To be done.
1. Answer the following from the article on the Casemate d'Oberroedern Sud:
(a) Of which fortified sector was the casemate a unit?
(b) What was housed on the lower level of the casemate?
(c) From which regiment were the troops who manned the casemate drawn?
2. Reproduce the stretch of the article on the Casemate d'Oberroedern Sud from "Site history" through "town of Oberrœdern.".

Site information
- Controlled by: France
- Open to the public: Yes
- Condition: Preserved

Location
- Casemate de Marckolsheim Sud
- Coordinates: 48°55′13″N 7°58′54″E﻿ / ﻿48.92033°N 7.98171°E

Site history
- Built by: CORF
- Materials: Concrete, steel
- Battles/wars: Battle of France

= Casemate d'Oberroedern Sud =

The Casemate d'Oberroedern Sud, also known as Casemate Reiffel and Oberroedern Est, is a pre-World War II fortified position near the Rhine River in eastern France. The casemate was part of an extension of the Maginot Line fortifications along France's border with Germany. As a unit of the Fortified Sector of Haguenau, the casemate was part of French defences in June 1940. It has been preserved and is a component of a museum focusing on the Rhine section of the Maginot Line. The museum is located at the eastern edge of the town of Oberrœdern.

==Concept and design==
Unlike other portions of the Maginot Line, the Rhine defences were not interconnected, consisting of individual casemates or blockhouses a few hundred metres apart, arranged to fire along the length of the defended frontier. In initial planning, a Maginot ouvrage with several combat blocks, interconnected and served by underground galleries, barracks and magazines, was planned for Oberroedern. The plan was reduced to two separate casemates, Oberroedern Nord and Sud. The casemate is arranged on two levels, with living facilities and utilities on the lower level and combat stations on the upper level. The casemate fired to the north and south along the casemate line, and a 37 mm anti-tank gun/JM machine gun combination firing to the south and an AC37/JM firing to the north, with a JM machine gun firing to the west. A GFM cloche on the top of the casemate allowed for protected observation. Firing ports for light automatic rifles covered the entrance and the area around the casemate.

==Manning==
The casemate was commanded after September 1939 by Lieutenant Rieffel, with twenty troops from the 79th Fortress Infantry Regiment.

==1940==
See Fortified Sector of Haguenau for a broader discussion of the Haguenau sector of the French defenses.

Data extract.
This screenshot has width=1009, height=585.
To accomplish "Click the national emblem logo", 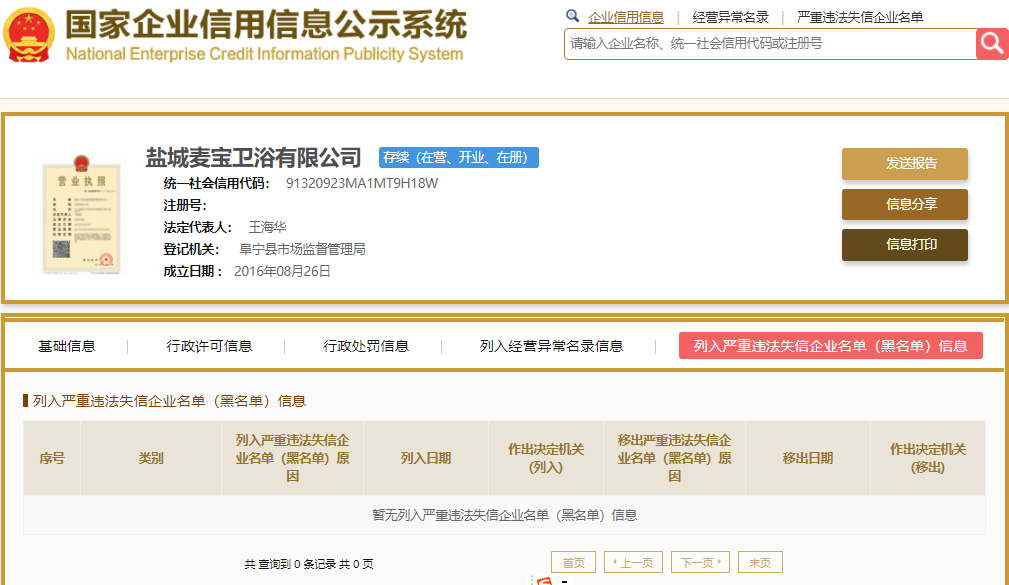I will click(30, 37).
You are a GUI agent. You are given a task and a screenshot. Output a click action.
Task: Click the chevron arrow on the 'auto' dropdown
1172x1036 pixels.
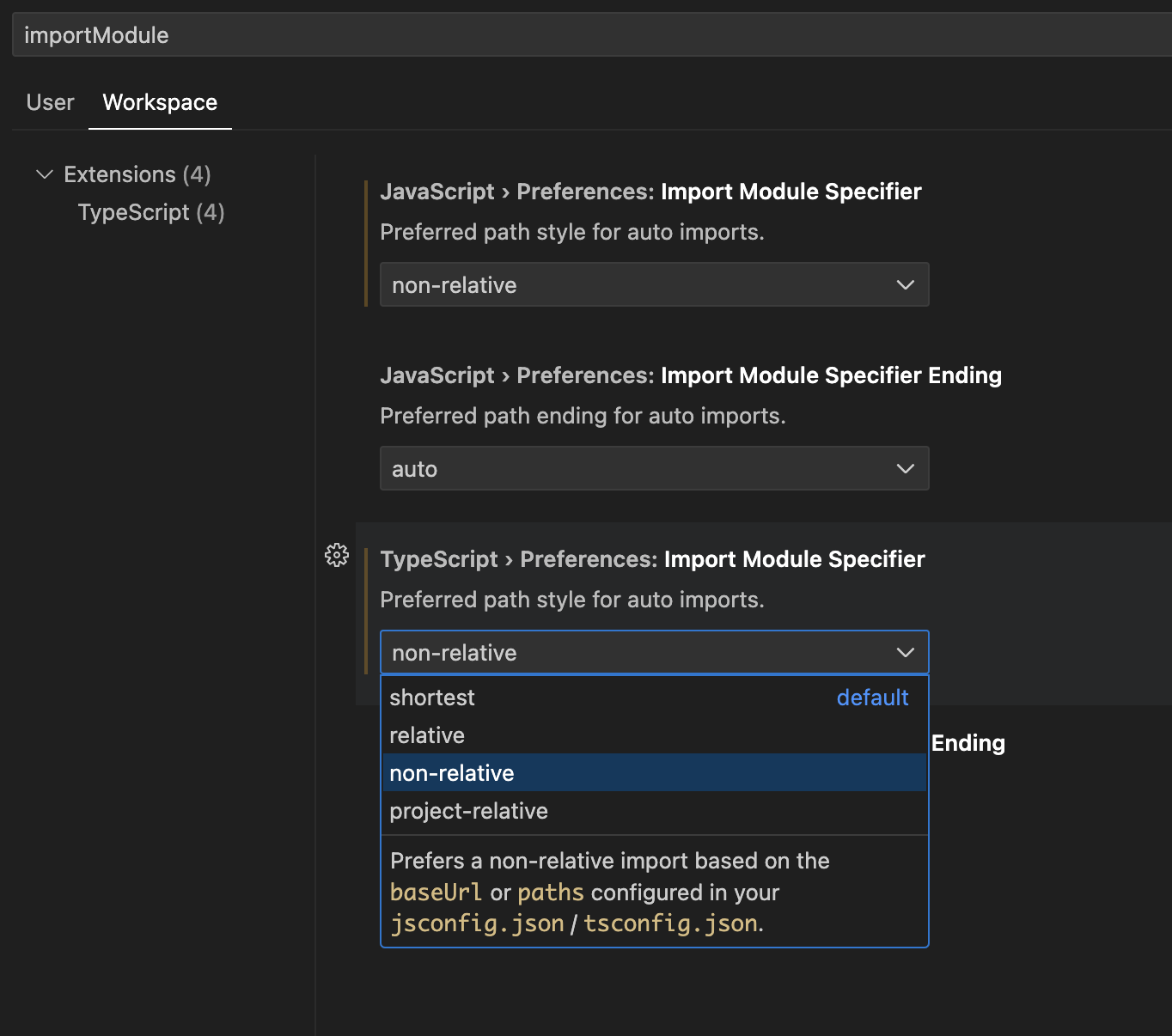pyautogui.click(x=906, y=468)
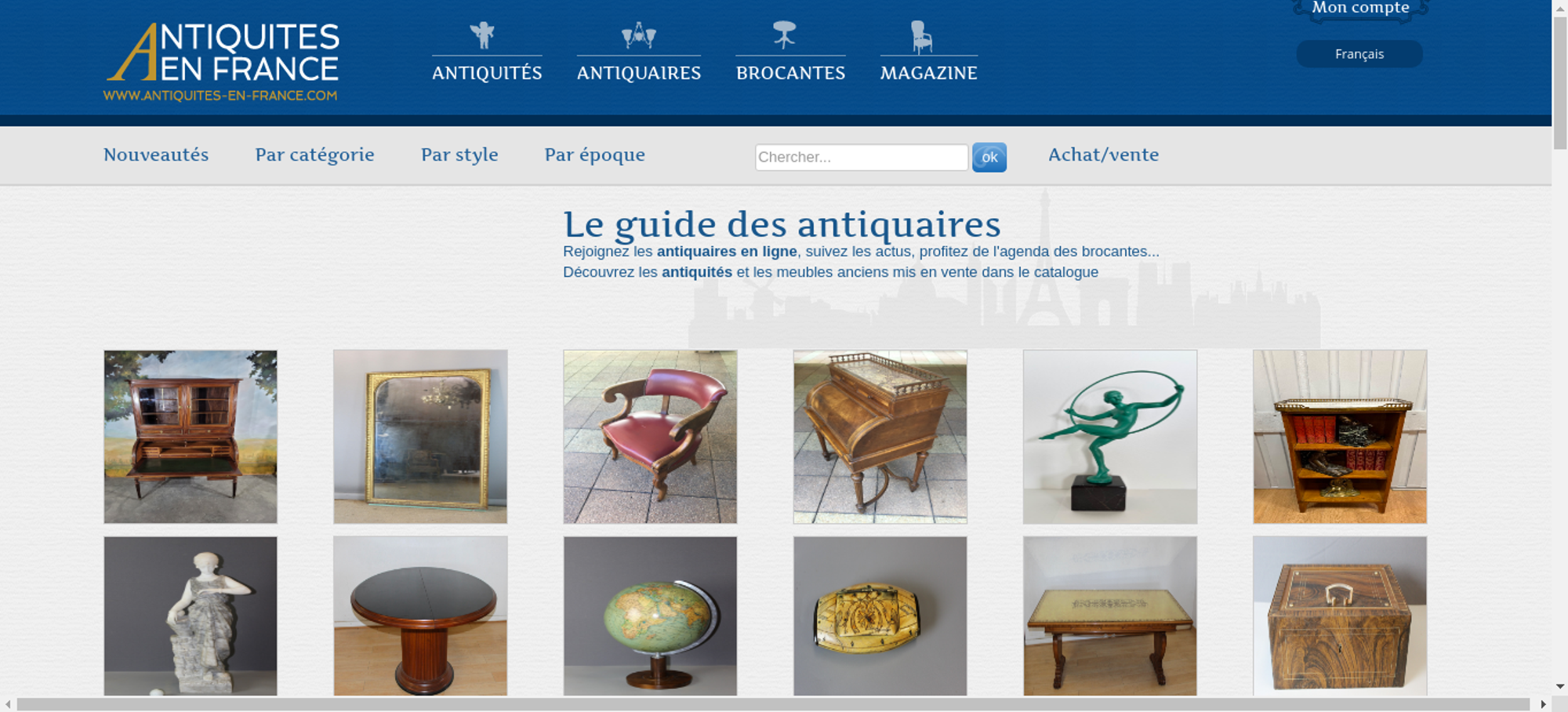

Task responses.
1.
(a) The Fortified Sector of Haguenau.
(b) Living facilities and utilities.
(c) The 79th Fortress Infantry Regiment.

2.
Site history
- Built by: CORF
- Materials: Concrete, steel
- Battles/wars: Battle of France

= Casemate d'Oberroedern Sud =

The Casemate d'Oberroedern Sud, also known as Casemate Reiffel and Oberroedern Est, is a pre-World War II fortified position near the Rhine River in eastern France. The casemate was part of an extension of the Maginot Line fortifications along France's border with Germany. As a unit of the Fortified Sector of Haguenau, the casemate was part of French defences in June 1940. It has been preserved and is a component of a museum focusing on the Rhine section of the Maginot Line. The museum is located at the eastern edge of the town of Oberrœdern.